I suspect this is due to the clean up by VACUUM on primary.

Regards,
Venkata B N

Fujitsu Australia

#3Jay Howard
jhoward@alumni.utexas.net
In reply to: Venkata B Nagothi (#2)
Re: tx canceled on standby despite infinite max_standby_streaming_delay

Do you have hot_standby_feedback set to "on" ?

It was off. Will research that. Thank you!

What is the parameter max_standby_archive_delay configured to ? This will

pause WAL archives from being applied when queries are executed on the
standby database.

It's set to the default, which is 30 seconds.

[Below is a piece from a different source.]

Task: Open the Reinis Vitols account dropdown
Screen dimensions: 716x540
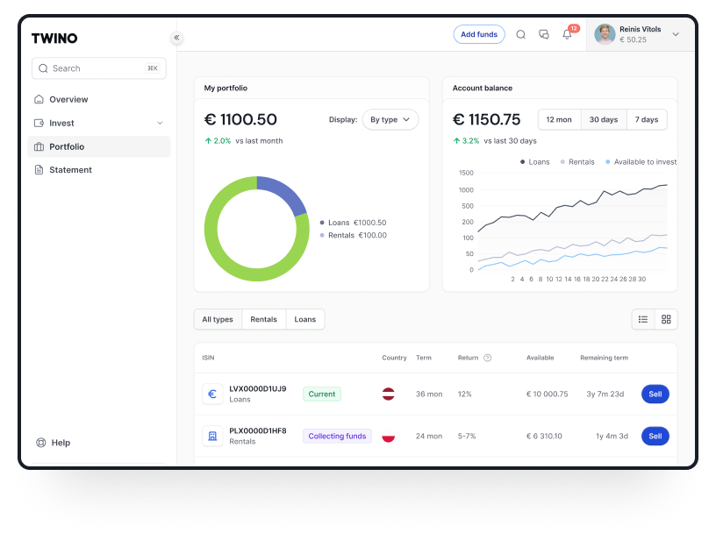Action: [675, 34]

For some reason I thought
setting "max_standby_streaming_delay" to -1 would be sufficient.

At a high level, what's the difference between the "archive_delay" and
"streaming_delay"? I will read up on streaming replication in the mean
time.

On Sat, May 14, 2016 at 8:20 PM, Venkata Balaji N <nag1010@gmail.com> wrote:

Show quoted text

On Sat, May 14, 2016 at 12:27 PM, Jay Howard <jhoward@alumni.utexas.net>
wrote:

I'm seeing long-running transactions (pg_dump) canceled on the standby
when there are a lot of inserts happening on the master. This despite my
having set max_standby_streaming_delay to -1 on the standby.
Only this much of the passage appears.